The check function can be implemented with O(n) complexity.
How to solve D?
Solved! I made a very stupid mistake.
How to solve K?
Start from highest value to smallest. Assign color = mex of neighbours.
dont know proof :P
Nice Solution.
I think you can prove it easily. Each has atmost 2 edges with heights greater than it.So mex can be atmost 2. And now for bipartite graph we get always two colors since we always explore the graph in a connected fashion rather than random vertices.
Another solution that is probably less interesting but it's good to know these facts about the constructed graph:
The graph is planar, triangulated, and all vertices are boundary vertices. Check the following image:
Picking an edge and coloring its ends will split the uncolored vertices into some components, each component will have one vertex with one option, coloring that vertex will leave another vertex with one option... So after picking an edge everything will be uniquely determined unless there's a bridge, in that case you will have more than one option.
Implementation: always pick the vertex with the minimum number of remaining options and color it with the minimum available color index (just to make it work on bipartite graphs too). This solution works in O(n) since each vertex will have at most 3 options (no need for a heap or sorting).
Solutions for E,L ?
E:
Find three nearest vertices which can propagate to each vertex(based on distance and index as mentioned in question) and then we count all those which has a red as nearest. Similarly we count number of vertices for each blue such that if we remove it will become red also for all pairs of blue similarly. Now we iterate over all pairs of blues and find the most optimal to remove by adding first counts of each blue and pair count. We need to notice that only n pairs of blue are good. rest always contribute zero to second count. So this can be done in O(n) .

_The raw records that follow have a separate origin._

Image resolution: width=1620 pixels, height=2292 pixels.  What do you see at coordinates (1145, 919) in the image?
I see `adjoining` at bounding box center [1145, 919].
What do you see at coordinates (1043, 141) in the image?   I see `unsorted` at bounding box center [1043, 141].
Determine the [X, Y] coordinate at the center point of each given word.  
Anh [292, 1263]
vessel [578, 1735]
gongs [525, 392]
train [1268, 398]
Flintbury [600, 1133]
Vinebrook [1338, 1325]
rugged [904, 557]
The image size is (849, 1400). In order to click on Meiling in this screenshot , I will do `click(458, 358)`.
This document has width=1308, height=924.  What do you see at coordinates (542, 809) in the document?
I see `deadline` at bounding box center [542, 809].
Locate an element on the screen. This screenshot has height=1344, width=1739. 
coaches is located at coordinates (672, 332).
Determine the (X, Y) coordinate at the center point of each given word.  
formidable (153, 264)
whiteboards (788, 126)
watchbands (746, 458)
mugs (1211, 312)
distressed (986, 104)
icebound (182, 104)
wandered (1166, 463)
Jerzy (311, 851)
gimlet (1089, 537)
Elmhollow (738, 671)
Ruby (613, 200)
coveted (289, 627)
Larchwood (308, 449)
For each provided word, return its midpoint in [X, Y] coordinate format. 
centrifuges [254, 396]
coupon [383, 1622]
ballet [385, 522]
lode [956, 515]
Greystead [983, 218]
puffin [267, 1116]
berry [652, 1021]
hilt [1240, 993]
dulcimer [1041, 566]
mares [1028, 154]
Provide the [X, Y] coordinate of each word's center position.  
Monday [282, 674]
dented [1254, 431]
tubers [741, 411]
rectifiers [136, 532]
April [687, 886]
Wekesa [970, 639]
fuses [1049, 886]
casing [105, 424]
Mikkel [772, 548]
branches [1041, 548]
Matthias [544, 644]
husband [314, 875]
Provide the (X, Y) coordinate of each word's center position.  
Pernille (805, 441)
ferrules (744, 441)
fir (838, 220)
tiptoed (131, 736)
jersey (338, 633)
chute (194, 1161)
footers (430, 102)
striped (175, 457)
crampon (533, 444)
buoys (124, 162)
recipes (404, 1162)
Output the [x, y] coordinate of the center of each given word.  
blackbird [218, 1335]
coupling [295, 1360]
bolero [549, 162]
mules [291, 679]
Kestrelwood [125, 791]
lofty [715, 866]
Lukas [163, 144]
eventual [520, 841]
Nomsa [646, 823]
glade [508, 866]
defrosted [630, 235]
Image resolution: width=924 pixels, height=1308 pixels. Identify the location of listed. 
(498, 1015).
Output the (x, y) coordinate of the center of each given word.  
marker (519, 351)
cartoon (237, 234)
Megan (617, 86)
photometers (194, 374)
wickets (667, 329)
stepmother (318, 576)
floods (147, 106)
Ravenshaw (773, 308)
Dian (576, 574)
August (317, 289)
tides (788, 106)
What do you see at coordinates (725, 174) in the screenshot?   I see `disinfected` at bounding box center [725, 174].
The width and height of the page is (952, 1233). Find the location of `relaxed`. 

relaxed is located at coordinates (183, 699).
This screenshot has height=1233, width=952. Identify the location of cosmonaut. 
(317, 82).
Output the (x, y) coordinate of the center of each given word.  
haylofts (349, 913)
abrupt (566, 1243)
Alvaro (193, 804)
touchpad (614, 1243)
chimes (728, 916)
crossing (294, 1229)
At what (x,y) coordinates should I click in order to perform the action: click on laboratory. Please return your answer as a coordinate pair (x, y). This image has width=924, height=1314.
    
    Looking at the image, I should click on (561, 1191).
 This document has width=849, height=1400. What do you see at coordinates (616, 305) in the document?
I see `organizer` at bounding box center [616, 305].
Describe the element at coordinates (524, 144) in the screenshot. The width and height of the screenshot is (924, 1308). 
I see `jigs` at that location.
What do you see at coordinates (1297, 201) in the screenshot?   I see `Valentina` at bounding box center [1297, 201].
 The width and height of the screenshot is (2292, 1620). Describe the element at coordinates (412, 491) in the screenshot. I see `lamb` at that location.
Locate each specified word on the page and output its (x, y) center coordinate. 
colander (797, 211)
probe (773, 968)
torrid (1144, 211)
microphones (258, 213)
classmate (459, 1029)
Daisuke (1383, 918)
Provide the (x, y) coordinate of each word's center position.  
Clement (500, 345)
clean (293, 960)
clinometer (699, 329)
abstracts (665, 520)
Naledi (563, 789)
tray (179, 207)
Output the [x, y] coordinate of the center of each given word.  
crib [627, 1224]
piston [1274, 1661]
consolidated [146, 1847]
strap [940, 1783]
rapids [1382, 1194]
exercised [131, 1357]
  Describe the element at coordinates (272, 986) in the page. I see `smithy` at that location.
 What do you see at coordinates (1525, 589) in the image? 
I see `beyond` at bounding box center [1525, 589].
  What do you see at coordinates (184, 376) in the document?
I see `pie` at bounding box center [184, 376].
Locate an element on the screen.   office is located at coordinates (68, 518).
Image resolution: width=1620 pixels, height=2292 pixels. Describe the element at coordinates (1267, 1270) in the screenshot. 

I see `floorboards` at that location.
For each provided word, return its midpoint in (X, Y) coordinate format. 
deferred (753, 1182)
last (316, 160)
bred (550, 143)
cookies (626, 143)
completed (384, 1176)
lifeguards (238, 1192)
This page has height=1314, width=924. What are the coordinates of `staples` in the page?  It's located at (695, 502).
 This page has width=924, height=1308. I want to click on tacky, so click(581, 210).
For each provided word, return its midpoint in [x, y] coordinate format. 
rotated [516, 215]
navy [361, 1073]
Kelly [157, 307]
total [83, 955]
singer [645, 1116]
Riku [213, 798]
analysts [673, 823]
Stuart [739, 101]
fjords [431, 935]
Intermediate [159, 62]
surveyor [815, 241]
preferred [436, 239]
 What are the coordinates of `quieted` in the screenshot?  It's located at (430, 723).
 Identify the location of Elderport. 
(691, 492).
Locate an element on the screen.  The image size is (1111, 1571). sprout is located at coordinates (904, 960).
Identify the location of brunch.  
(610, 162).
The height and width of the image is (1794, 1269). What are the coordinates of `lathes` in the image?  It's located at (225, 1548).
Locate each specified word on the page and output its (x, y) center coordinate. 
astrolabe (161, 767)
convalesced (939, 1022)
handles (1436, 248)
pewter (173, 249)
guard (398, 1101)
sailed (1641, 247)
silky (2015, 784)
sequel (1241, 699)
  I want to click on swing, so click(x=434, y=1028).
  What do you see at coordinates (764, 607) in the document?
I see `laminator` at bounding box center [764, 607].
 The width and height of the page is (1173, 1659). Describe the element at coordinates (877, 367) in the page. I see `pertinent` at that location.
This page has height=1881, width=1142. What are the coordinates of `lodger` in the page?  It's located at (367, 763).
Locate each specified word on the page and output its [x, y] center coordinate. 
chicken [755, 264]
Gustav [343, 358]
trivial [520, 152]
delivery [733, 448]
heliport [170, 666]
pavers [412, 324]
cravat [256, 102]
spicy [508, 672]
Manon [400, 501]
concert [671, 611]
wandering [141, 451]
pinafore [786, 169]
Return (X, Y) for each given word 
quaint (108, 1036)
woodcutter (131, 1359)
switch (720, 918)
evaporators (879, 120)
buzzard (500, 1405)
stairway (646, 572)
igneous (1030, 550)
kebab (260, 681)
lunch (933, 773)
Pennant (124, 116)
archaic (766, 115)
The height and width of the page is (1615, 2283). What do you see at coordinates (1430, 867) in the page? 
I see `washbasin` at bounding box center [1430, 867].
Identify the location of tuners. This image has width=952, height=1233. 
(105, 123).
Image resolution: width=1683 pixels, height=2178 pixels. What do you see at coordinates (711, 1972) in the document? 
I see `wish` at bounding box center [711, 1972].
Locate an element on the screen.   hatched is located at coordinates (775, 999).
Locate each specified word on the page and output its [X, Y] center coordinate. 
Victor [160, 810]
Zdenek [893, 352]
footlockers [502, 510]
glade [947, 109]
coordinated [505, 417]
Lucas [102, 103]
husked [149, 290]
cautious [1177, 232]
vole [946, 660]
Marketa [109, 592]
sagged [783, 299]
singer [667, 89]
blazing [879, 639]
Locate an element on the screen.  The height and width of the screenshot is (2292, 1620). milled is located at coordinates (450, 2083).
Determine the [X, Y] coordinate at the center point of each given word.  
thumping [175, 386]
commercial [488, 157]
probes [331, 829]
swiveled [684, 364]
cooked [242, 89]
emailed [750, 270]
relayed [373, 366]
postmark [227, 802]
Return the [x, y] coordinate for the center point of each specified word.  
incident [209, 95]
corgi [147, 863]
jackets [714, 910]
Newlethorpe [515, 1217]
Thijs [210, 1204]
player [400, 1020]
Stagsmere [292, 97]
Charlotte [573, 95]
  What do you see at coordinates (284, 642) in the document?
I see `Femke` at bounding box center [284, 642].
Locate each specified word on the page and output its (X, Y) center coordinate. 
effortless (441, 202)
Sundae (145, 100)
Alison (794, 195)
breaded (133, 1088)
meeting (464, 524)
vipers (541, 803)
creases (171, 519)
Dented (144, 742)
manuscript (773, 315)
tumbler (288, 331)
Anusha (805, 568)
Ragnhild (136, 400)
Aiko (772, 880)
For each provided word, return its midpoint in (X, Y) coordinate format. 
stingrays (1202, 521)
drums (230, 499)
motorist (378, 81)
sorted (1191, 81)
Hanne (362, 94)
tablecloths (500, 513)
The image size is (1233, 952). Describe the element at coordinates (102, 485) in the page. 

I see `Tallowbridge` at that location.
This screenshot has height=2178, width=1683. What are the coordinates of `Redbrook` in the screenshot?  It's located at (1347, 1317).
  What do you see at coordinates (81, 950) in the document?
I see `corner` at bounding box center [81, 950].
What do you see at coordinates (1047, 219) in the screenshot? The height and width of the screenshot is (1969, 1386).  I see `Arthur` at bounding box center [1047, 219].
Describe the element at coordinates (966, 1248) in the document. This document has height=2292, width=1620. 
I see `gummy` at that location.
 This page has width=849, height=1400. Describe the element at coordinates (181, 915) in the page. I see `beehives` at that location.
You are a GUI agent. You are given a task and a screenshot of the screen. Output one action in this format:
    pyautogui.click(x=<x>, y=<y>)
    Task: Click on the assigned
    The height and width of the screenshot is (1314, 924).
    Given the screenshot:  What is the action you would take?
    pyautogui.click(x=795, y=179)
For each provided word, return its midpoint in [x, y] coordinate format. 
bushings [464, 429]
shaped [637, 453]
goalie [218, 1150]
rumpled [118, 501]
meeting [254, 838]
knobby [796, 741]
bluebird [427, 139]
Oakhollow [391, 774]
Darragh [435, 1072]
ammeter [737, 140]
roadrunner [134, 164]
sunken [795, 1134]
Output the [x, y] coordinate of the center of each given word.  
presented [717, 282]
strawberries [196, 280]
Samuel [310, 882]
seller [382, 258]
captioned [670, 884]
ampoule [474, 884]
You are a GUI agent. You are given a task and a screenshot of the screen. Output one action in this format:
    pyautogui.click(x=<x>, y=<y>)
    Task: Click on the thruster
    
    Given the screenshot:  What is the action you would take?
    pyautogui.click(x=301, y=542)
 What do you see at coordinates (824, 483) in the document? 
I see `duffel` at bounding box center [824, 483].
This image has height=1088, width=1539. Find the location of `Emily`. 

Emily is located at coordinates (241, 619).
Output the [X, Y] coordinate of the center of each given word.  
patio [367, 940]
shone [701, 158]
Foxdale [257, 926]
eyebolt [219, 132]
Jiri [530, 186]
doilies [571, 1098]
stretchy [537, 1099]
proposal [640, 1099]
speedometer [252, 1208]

I think first part of finding three vertices can be done with priority queue similar to dijkstra,
ok. Got it. Thanks!
How to solve problem I using normal geometry? I iterated through all points of generated polygon iteratively some 1e5 times and pushed the starting point [alpha=0.5] times the extra length inside the circle if any of the points is outside the circle of radius R. Here's the code
It can be solved by finding the Smallest Enclosing Circle of all visited points starting from (0, 0).
You will get a center point C and all you need now is to move the starting point so C becomes (0, 0), thus the new starting point is -C.
The algorithm is pretty much similar to your solution. I can't open it, btw :1.